Après son premier long-métrage, essai
déjà transformé (River of Grass, 1994), Reichardt se dit
exaspérée des contraintes liées à la production et à
l'organisation d'une lourde équipe pour un tournage. Elle s'éloigne
du cinéma pendant quelques années et réalise des court-métrages
dont le plus intéressant s'avère être Ode.
Le film est basé sur la chanson « Ode to Billy Joe »
de Bobby Gentrie, et par extension sur le scénario du film éponyme
(1976), écrit par Herman Raucher. Dans la campagne du Mississippi,
l'histoire d'amour impossible entre deux adolescents, Billy Joe et la
jeune Bobbie Lee. Billy Joe finit par se suicider en se jetant du
pont Tallahatchie mais ses motivations restent mystérieuses.
Pression sociale, religieuse ? Aurait-il mit Bobbie enceinte ?
La version adoptée par Raucher et soutenue par Reichardt est plus
osée.
Si River of Grass était un beau
road-movie dans une Amérique aux rues vides, le film frôlait le
conformisme indie de par un récit trop bien contrôlé, un
voile d'expérimentation qui masquait un réel manque de prise de
risque. Avec Ode, Reichardt
retourne au minimalisme. Le film, tourné avec une
caméra Super 8, se révèle plus fragile, tremblotant, évoquant le
cinéma des années 70. La lumière du soleil filtrée par les arbres
vient souvent embraser la pellicule, et le film pourrait se contenter
de créer cette beauté éphémère s'il n'y avait pas tous ces
dialogues entre Billy et Bobbie. Leurs rencontres, le long d'une
route de montagne où ne passe jamais aucun véhicule, constituent
l'essentiel du film. Les deux adolescents se retrouvent sur et sous
le pont, cachés et en même temps à la vue de tous. Le suicide
de Billy est annoncé dès les premiers plans, le film retourne alors en
arrière et conte l'amour du couple sur un ton doux et mélancolique,
rythmé par les musiques de Yo La Tengo et, déjà, Will Oldham. Si
la pression religieuse est explicitée, Billy semble y échapper par
son aplomb.

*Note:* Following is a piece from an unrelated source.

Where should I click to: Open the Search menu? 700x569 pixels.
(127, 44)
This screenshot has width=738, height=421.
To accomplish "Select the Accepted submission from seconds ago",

De même, les affres de Bobbie semblent être les mêmes
que ceux endurés par les autres filles de son âge (confisquer le
téléphone d'une jeune fille a t-il un véritable impact, dans ce
Mississippi où les adolescents se donnent rendez-vous dans la forêt,
au bord d'une rivière?). Les losers de River of Grass
basaient leur cavale sur un mensonge : la réelle dérive
commençait lorsqu'ils découvraient qu'ils n'avaient pas de raison
de fuir. Ainsi, la force finale d'Ode tiendrait peut-être
dans le fait que si Billy s'est suicidé, c'est par un réflexe
d'autocensure, et non pas par l'action même de la société à son
encontre (car à ce moment-là, personne à part Bobbie ne connaît
son secret). Et ce secret, si Bobbie veut le préserver, l'oblige
aussi à ne pas dévoiler leur amour, son premier amour : « But
did you know that somebody loved him ? ».
Si Reichardt surprend ses personnages
dans les coups durs, c'est pour les accompagner jusqu'au bout :
un dernier essai avant la mort (de l'individu, de l'amitié, d'une
cause). Avec Ode, c'est en essorant son récit à ces deux
personnages, à peine plus de deux lieux, que Reichardt embrasse
toute l'Amérique et sa mythologie. A l'union des amants maudits
succéderont d'autres héros en pleine quête, qu'ils soient perdus
(Old Joy), ralentis puis séparés (Wendy & Lucy),
en conquête (Meek's Cutoff) ou en résistance (Night
Moves).
Vincent Poli
Cote de rareté : 3/5
Trouvable sur internet. VHS TV Rip
d'Arte (2006). Sous-titres allemands hardcodded.
Visible sur Youtube. Ainsi que Travis.